Нелька наконец оторвала взгляд от фигурки и обернулась. Даня улыбался – по своему обыкновению глазами. При этом он смотрел не на деревянную фигурку, а на нее.
– Это твоя? – кивнула она на фигурку.
– Нет. Один мой друг из камчатской каменной березы сделал.
– Береза из камня? – удивилась она. – Это как?
– Это вид так называется. Очень твердое дерево.
– Твой друг на Камчатке живет, да? – спросила Нелька.
Она только сейчас вспомнила, что Даня вулканолог, и это вдруг показалось ей таким удивительным… Все в нем было так просто, что невозможно было связать его ни с чем редкостным, необычным.
– Он умер год назад.
Нелька промолчала, не зная, что сказать. Ей никогда не приходилось видеть смерть так близко. Да, именно это она почувствовала сейчас – что смерть близко. Ей показалось, что это чувство возникло от соединения Даниного взгляда со смеющейся деревянной фигуркой. Все это было из одной области, все было как-то одинаково серьезно – и его взгляд, и смех, идущий изнутри каменного дерева.
Но это была странная мысль, она мелькнула и исчезла, необъясненная.
– Володя разных фигур много сделал, – сказал Даня. – Только все остальные большие очень, я их даже в квартиру внести не смог.
– А где же они?
От Даниного голоса ощущение близкой смерти исчезло так легко, что Нелька удивилась даже: неужели оно вообще было?
– В деревне. Там-то проще: дверь из косяка вынул, все, что хочешь, внес, потом дверь обратно поставил.
– Жалко… – протянула Нелька.
– Что жалко?
– Что я их не увижу.
– Почему не увидишь? – пожал плечами Даня. – Деревня в ста километрах всего. Если хочешь, поедем и посмотрим.

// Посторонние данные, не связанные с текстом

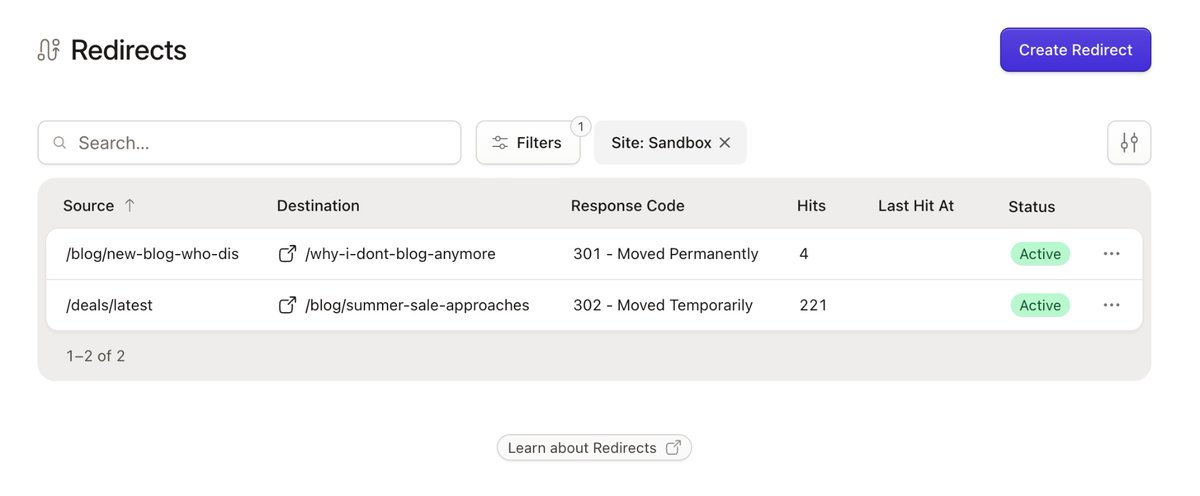The height and width of the screenshot is (496, 1200).
Task: Open the Filters menu
Action: [528, 143]
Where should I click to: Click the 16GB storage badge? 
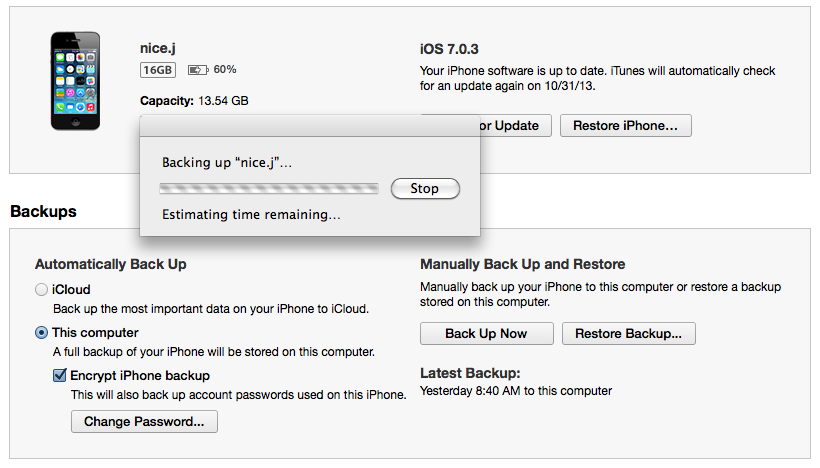tap(158, 70)
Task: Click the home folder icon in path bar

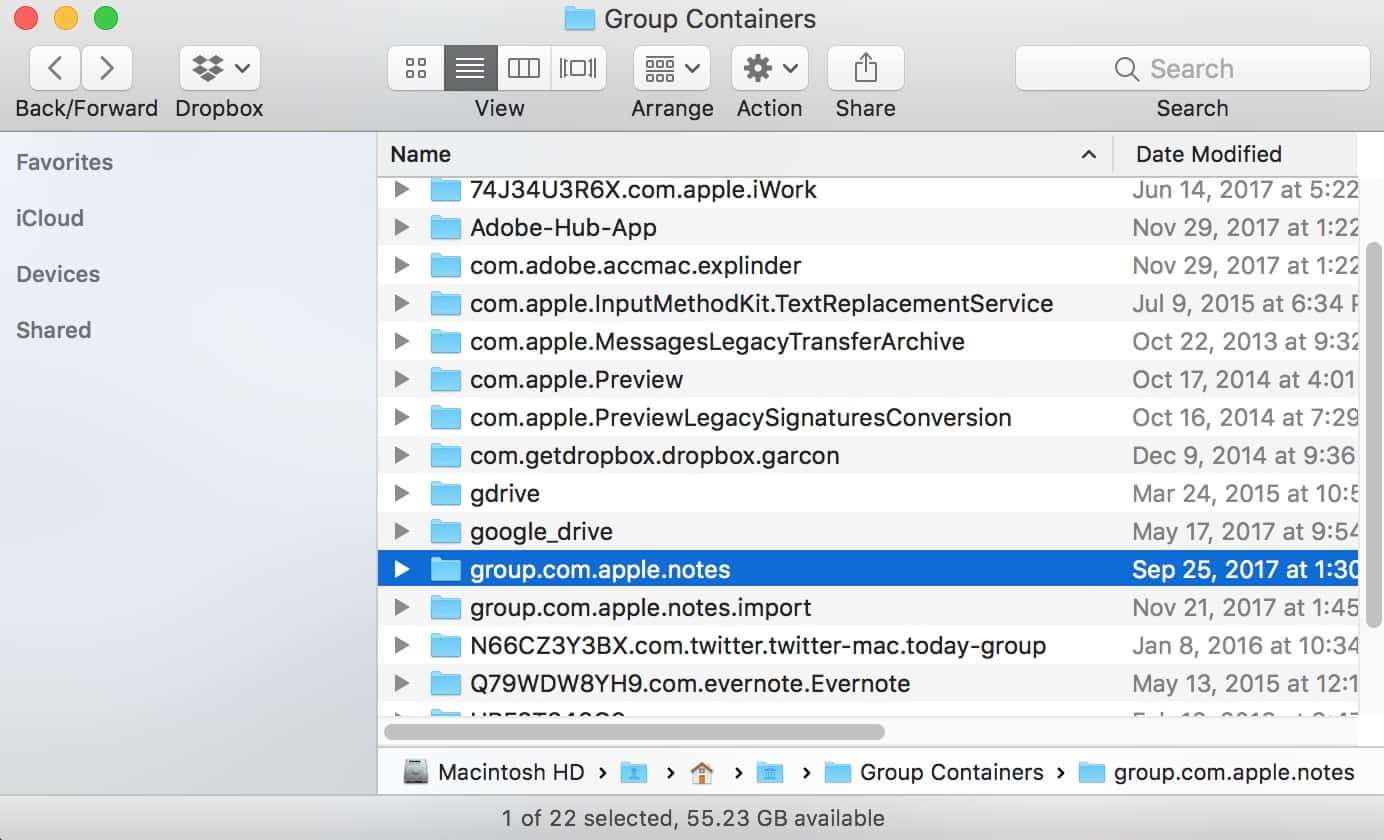Action: tap(702, 773)
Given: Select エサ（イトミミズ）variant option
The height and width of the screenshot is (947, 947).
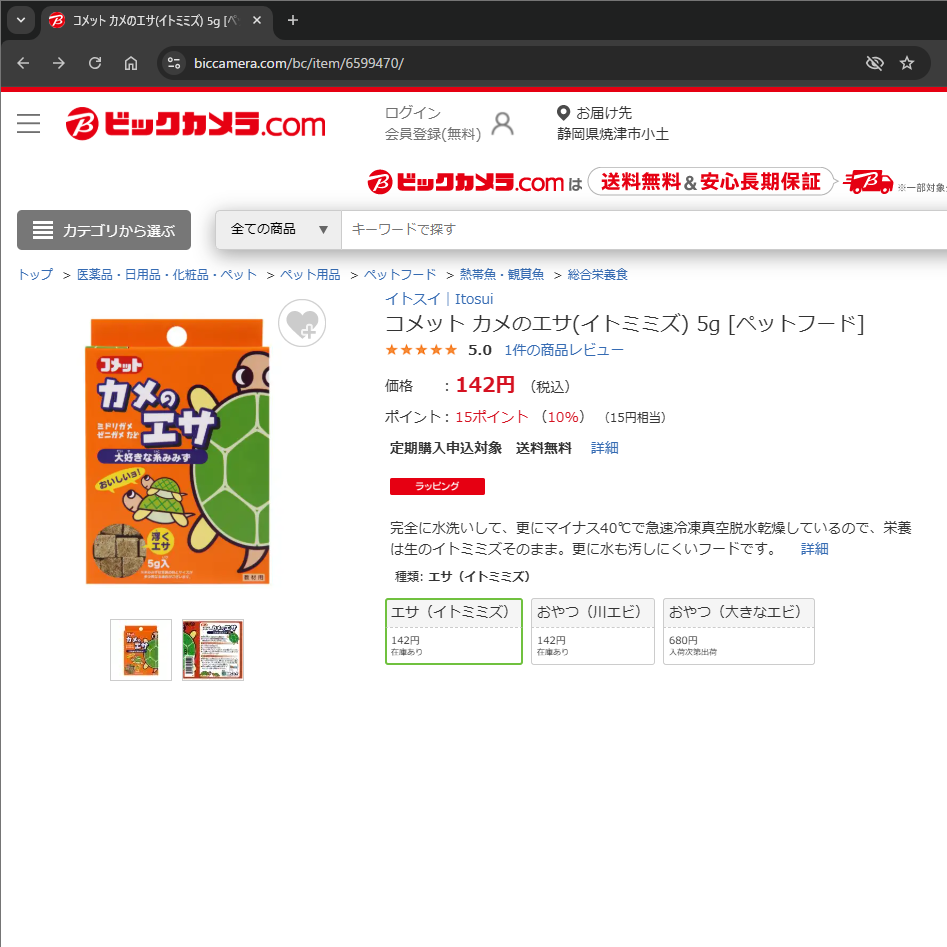Looking at the screenshot, I should click(454, 632).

– Хочу! – обрадовалась Нелька. – А…
Она хотела спросить, когда можно будет поехать в эту деревню – может, прямо завтра? Но тут вспомнила, что не знает даже, что будет делать через час, и замолчала.
Заметил ли Даня ее замешательство, она не поняла.
– Прямо завтра можем поехать, – сказал он.
– Завтра, наверное, не получится… – пробормотала Нелька.
– Почему?
– Ну… Мне в институт надо! – вспомнила она.
– Ты учишься? – удивился он.
– А что, не похоже? – с вызовом спросила она.
– Не очень. Или похоже, что ты двоечница.
На вызов в ее голосе он не обратил ни малейшего внимания.
– Почему двоечница? – удивилась Нелька. – Я что, такой дурой выгляжу?
Она, конечно, сначала собиралась на него обидеться, но потом ей стало интересно, что он имеет в виду, и про обиду она забыла.
– Дурой ты не выглядишь, – спокойно объяснил Даня. – Но представить тебя сосредоточенной трудновато.
– И ничего не трудновато! – фыркнула Нелька. – У нас, между прочим, в натурном классе по четыре часа над одним рисунком приходится сидеть! И все сидят, и я сижу. А вступительный экзамен в Суриковский вообще шесть часов длился! И я его сдала!
– Не обижайся, Нель, – попросил он. – Вот же я дурак! Но я совсем не хотел тебя обидеть, честное слово. Наоборот, думал, девушке должно быть приятно…
– Что – приятно? – сердито спросила Нелька.
– Ну, что она выглядит такой… Как мимолетное виденье.
Услышать это в самом деле было приятно. Даже от постороннего человека.
– Но ты же совсем не так про меня сказал, – все-таки попеняла ему Нелька.
– Разве? Ну, значит, так подумал. – Даня улыбнулся. – Подумал и решил, что этого достаточно. Забыл, что ты же мысли читать не умеешь.